History and exam
Key diagnostic factors
common
presence of risk factors
Risk factors include: airway hyperreactivity, ciliary dysfunction, aspirin sensitivity, severe mid-septal deviations, concha bullosa deformity, paradoxically bent middle turbinates, previous sinus surgery, foreign bodies, craniofacial anomalies, allergic rhinitis, immunodeficiency, smoking, sinus surgery, asthma.
facial pain/pressure
Patients complain of facial pain or pressure, often specifically pointing to areas overlying involved sinuses (e.g., forehead for frontal sinusitis).
nasal obstruction
Patients are often unable to breathe through the nose.
nasal discharge/postnasal drip
There may be discoloured rhinorrhoea or thick postnasal drainage on the posterior pharynx.
purulence
May be seen running out of sinus opening on endoscopic examination.
headache
Can be difficult to distinguish from other sources of facial pain. Vertex headache/pain is characteristic of sphenoid sinusitis.
Other diagnostic factors
common
fatigue
A common symptom.
cough
Can be secondary to postnasal drip.
uncommon
hyposmia/anosmia
A decreased or absent sense of smell may be present. This is secondary to decreased airflow to the olfactory fibres in the superior nasal cavity.
fever
More common in acute rhinosinusitis but can be intermittent or absent in chronic rhinosinusitis.
halitosis
Sinus drainage may cause bad breath.
dental pain
Less common in chronic rhinosinusitis. More common in acute rhinosinusitis (e.g., acute maxillary rhinosinusitis).
ear pain/pressure
Generalised mucosal oedema causes blockage of auditory tube.
Risk factors
strong
ciliary dysfunction
Each of the sinuses has an ostium, a bony opening that secretions drain through. The cilia beat in such a way as to direct secretions towards the natural ostium. This pattern of mucociliary clearance is essential for the proper health and function of the paranasal sinuses.[9] Patients with cystic fibrosis and primary ciliary dyskinesia have abnormal ciliary function and much higher rates of chronic rhinosinusitis.
aspirin sensitivity
Patients with the triad of Samter (nasal polyposis, aspirin sensitivity, and asthma) suffer from refractory chronic rhinosinusitis. The mechanism is increased airway reactivity and obstruction as a result of nasal polyps.
allergic rhinitis
airway hyperreactivity/asthma
previous sinus surgery
Prior sinus surgeries can result in adhesion formation or lateralisation of the middle turbinate, which over time may obstruct sinus outflow tracts and interfere with mucociliary clearance. Lateralisation of the middle turbinate is still a leading cause of poor outcomes following sinus surgery and may also predispose to iatrogenic frontal sinus obstruction and disease. Meticulous surgical technique sparing mucosa and minimising trauma to the middle turbinate is, therefore, critical to ensuring positive outcomes following sinus surgery.
immunodeficiency
Both primary and acquired immune deficiencies increase risk for rhinosinusitis. Chronic rhinosinusitis is common and often more difficult to treat in patients with HIV. Studies suggest that immune deficiencies may be present in half of those with medically refractory chronic rhinosinusitis.[13][14]
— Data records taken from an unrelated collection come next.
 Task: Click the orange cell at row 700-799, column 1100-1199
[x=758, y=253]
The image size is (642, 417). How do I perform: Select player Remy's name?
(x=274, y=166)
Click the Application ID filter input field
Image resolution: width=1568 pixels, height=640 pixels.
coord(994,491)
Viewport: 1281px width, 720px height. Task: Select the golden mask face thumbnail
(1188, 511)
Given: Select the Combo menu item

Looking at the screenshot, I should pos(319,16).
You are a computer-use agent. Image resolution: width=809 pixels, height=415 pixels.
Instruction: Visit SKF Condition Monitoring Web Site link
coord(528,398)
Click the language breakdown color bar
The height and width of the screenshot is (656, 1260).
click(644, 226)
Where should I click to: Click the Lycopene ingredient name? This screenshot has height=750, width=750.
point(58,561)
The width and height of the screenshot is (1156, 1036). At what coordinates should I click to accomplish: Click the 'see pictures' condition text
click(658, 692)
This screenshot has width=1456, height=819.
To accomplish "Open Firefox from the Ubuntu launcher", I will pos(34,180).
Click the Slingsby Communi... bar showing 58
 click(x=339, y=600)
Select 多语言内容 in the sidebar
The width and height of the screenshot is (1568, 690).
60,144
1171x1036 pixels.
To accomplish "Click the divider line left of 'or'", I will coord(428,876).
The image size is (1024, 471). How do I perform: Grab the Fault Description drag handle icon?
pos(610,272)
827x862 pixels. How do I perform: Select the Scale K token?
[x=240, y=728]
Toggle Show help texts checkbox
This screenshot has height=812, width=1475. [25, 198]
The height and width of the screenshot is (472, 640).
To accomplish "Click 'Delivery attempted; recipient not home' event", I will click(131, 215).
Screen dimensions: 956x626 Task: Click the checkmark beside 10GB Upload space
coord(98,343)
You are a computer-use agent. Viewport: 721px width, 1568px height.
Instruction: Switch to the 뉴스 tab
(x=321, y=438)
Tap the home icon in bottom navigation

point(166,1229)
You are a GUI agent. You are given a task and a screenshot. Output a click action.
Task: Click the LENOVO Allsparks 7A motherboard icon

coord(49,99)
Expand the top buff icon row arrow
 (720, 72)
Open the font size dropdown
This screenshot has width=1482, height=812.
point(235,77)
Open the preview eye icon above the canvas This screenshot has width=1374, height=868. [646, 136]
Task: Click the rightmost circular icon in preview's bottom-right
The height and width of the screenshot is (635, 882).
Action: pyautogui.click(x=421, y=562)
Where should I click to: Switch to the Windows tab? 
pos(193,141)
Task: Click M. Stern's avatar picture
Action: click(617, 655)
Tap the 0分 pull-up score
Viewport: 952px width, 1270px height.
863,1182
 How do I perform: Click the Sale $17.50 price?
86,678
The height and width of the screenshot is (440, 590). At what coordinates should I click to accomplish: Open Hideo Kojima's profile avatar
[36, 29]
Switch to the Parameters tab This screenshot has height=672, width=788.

severe mid-septal deviations
Abnormalities blocking the outflow tracts (especially the osteomeatal complex) prevent passage of secretions, which become stagnant and susceptible to superinfection.
concha bullosa deformity
Can contribute to outflow tract obstruction in some patients.
paradoxically bent middle turbinates
Can contribute to outflow tract obstruction in some patients.
foreign bodies
Cause outflow tract obstruction.
craniofacial anomalies
Cause outflow tract obstruction.
smoking
Impairs normal mucociliary clearance and is significantly associated with worse symptom outcomes after endoscopic sinus surgery.[15]
environmental pollution
history of asthma
An emerging concept in chronic rhinosinusitis is the 'unified airway hypothesis', which highlights the similarities between disorders affecting the upper and lower airways. Poorly controlled lower airway disease (asthma) can negatively influence control of chronic rhinosinusitis and vice versa.[19] Patients with aspirin-exacerbated respiratory disease (also known as triad asthma or Samter’s triad) are characterised by nasal polyposis, aspirin sensitivity, and asthma. This subset of patients with chronic rhinosinusitis tend to have poorer outcomes and more aggressive polyp disease compared with those without the triad.
weak
sarcoidosis
May affect the sinonasal tract, causing chronic rhinosinusitis.
granulomatosis with polyangiitis
May affect the sinonasal tract, causing chronic rhinosinusitis.